─── Material provided

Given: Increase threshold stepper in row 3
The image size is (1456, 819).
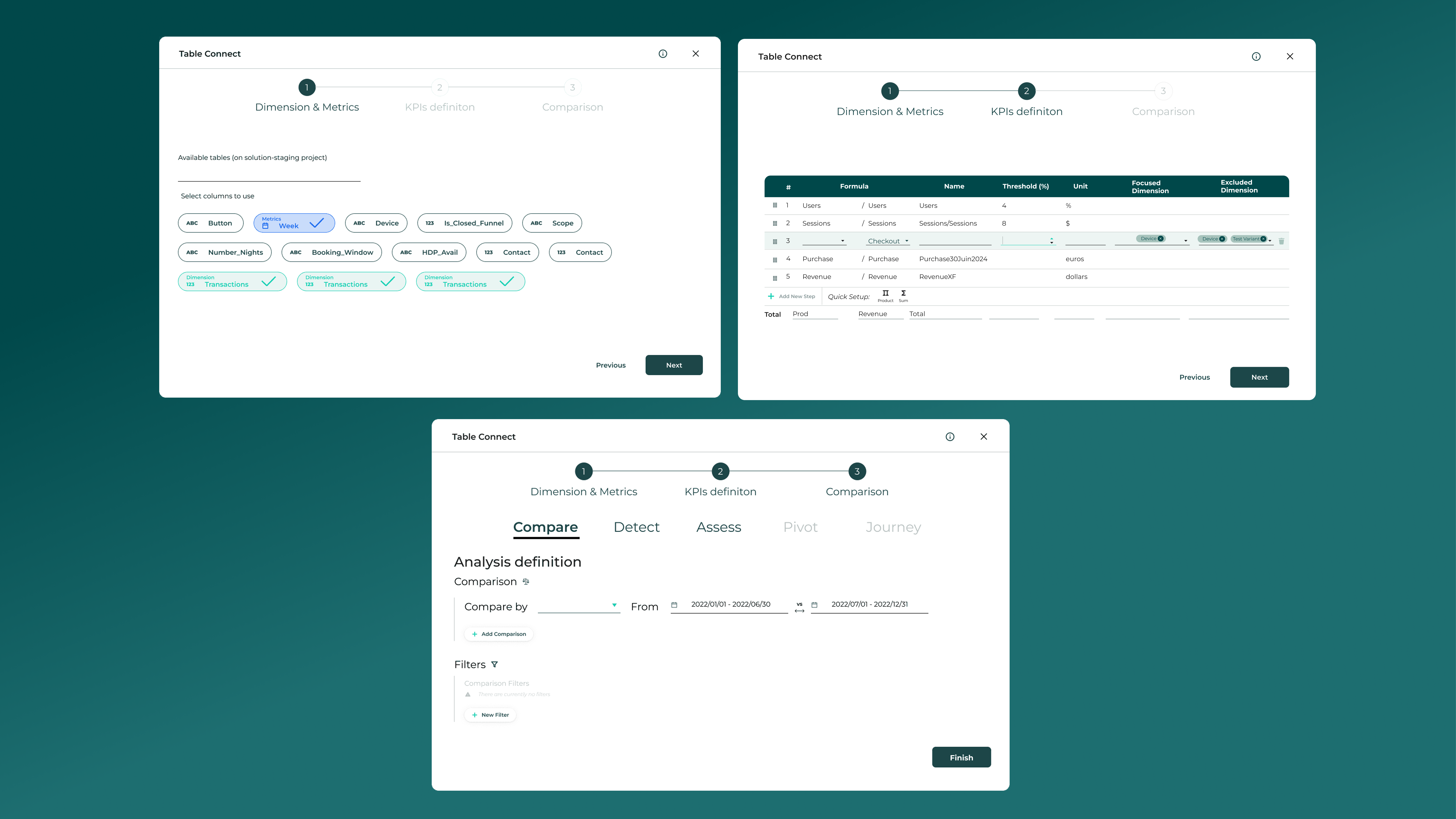Looking at the screenshot, I should 1051,239.
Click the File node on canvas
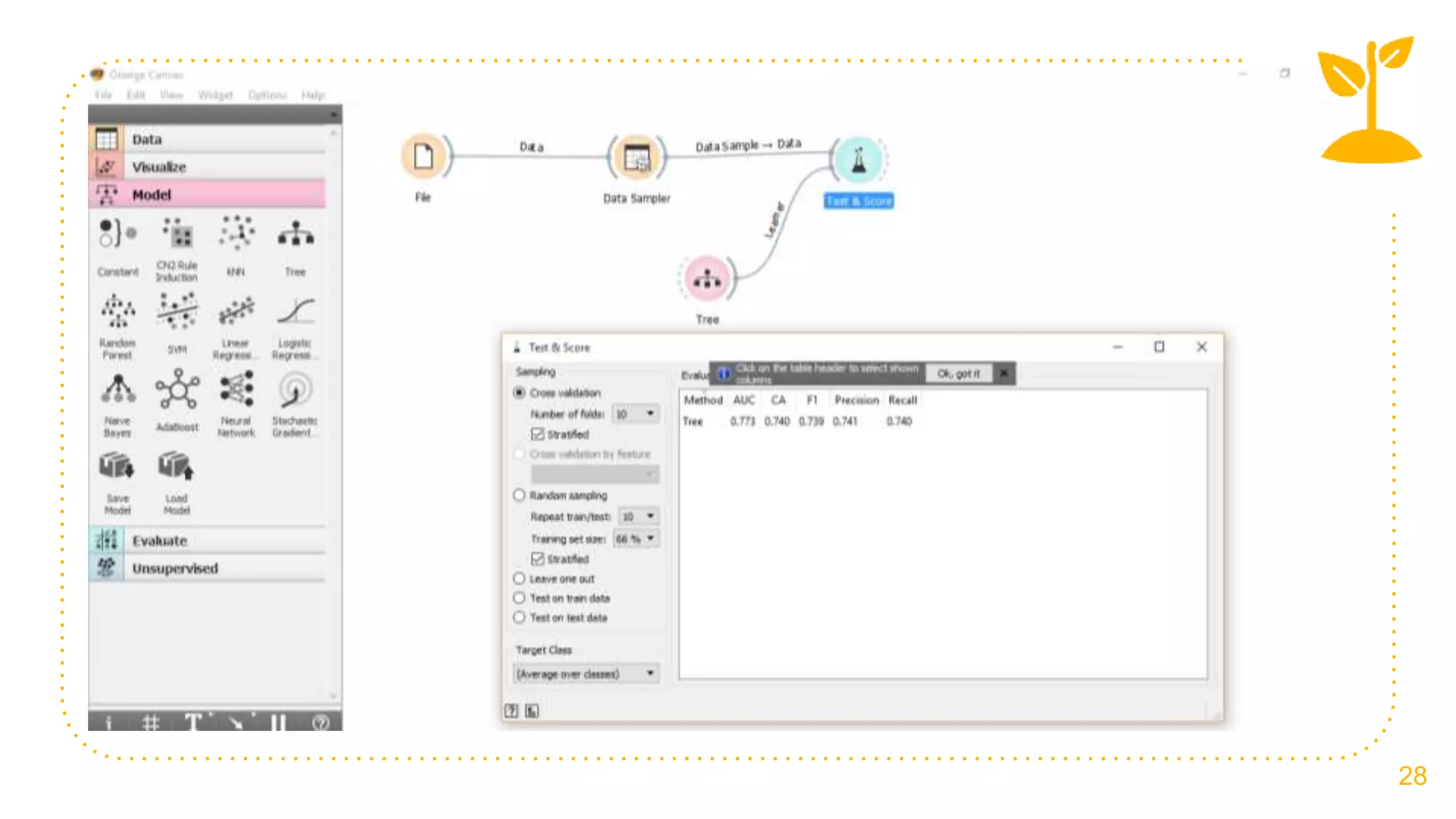This screenshot has width=1456, height=819. [x=424, y=156]
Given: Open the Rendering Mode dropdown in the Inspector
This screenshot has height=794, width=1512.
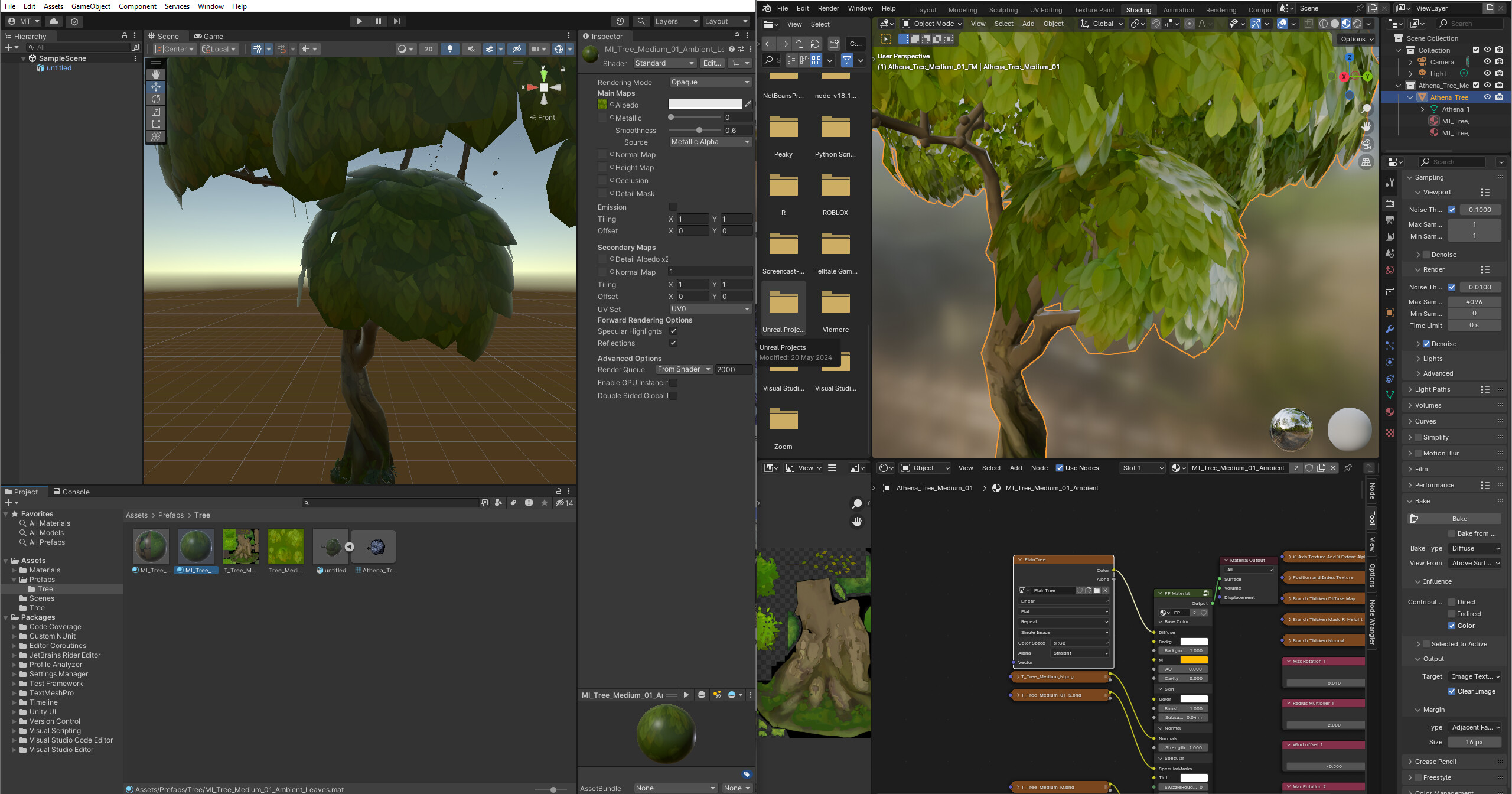Looking at the screenshot, I should [710, 82].
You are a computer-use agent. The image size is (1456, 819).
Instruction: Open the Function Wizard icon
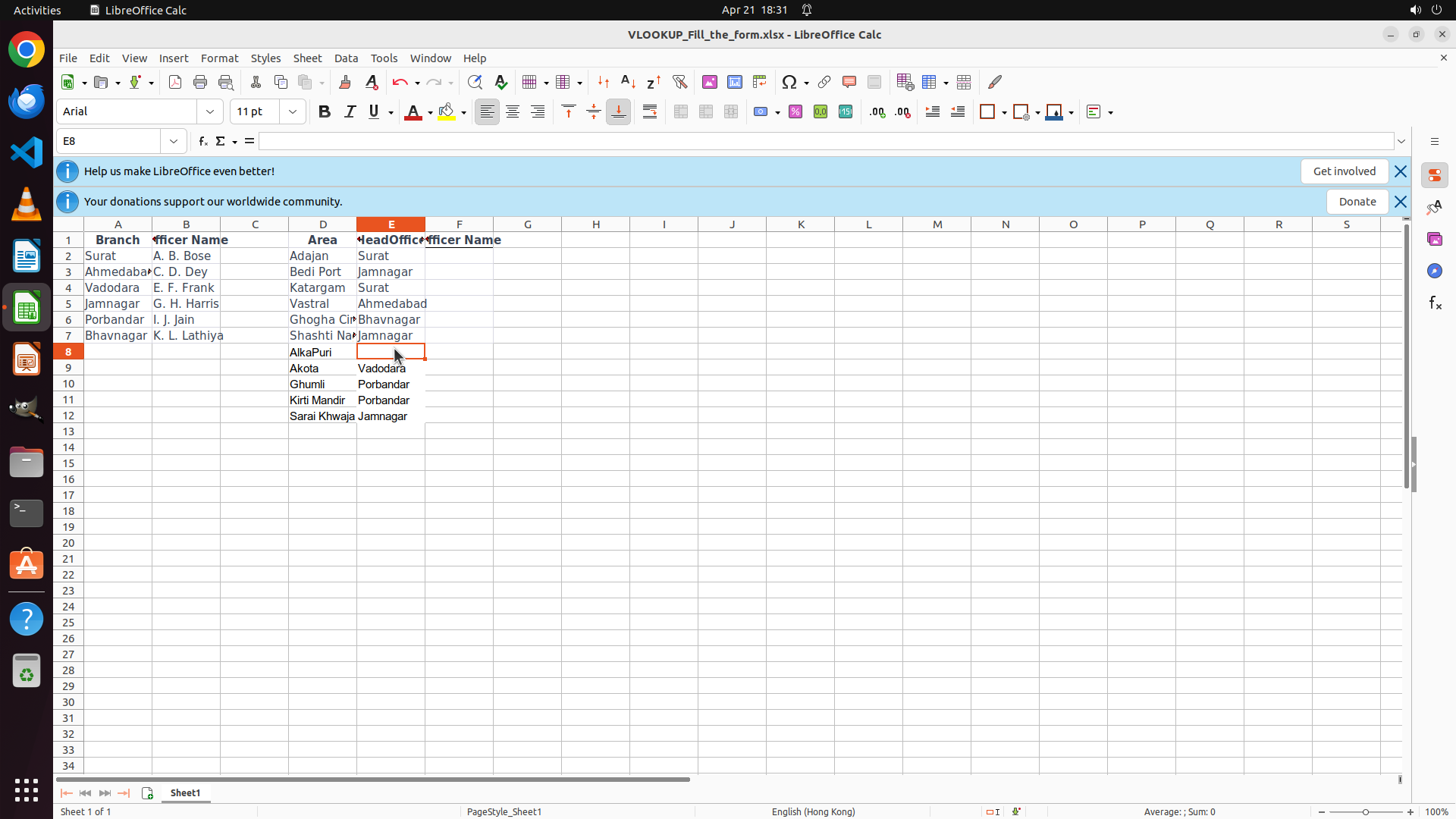coord(202,141)
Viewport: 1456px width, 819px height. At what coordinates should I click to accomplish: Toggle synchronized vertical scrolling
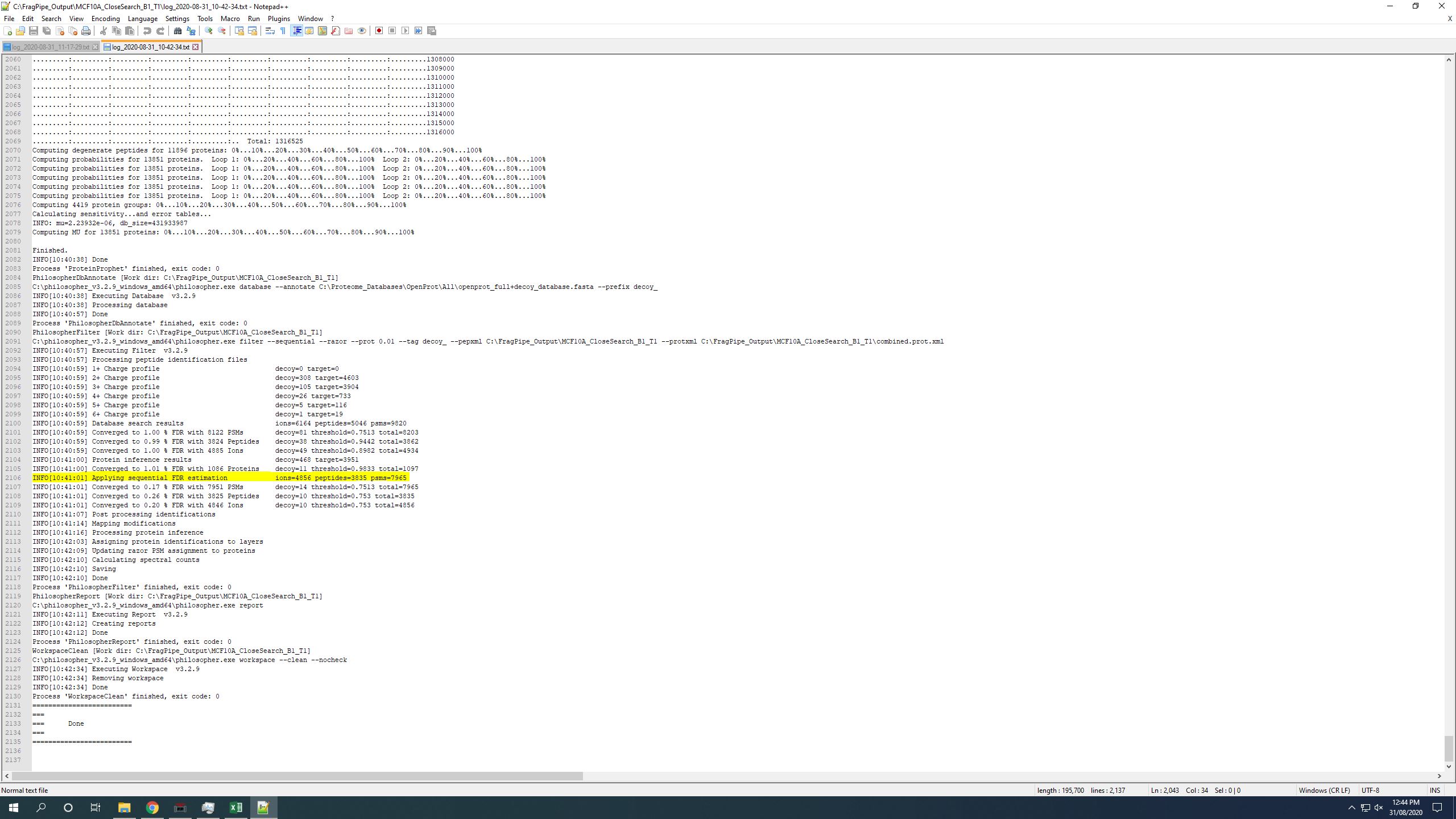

──────

What lines in the data above carry "Given"? Return them all.

Given: Increase threshold stepper in row 3
Given: Open the Rendering Mode dropdown in the Inspector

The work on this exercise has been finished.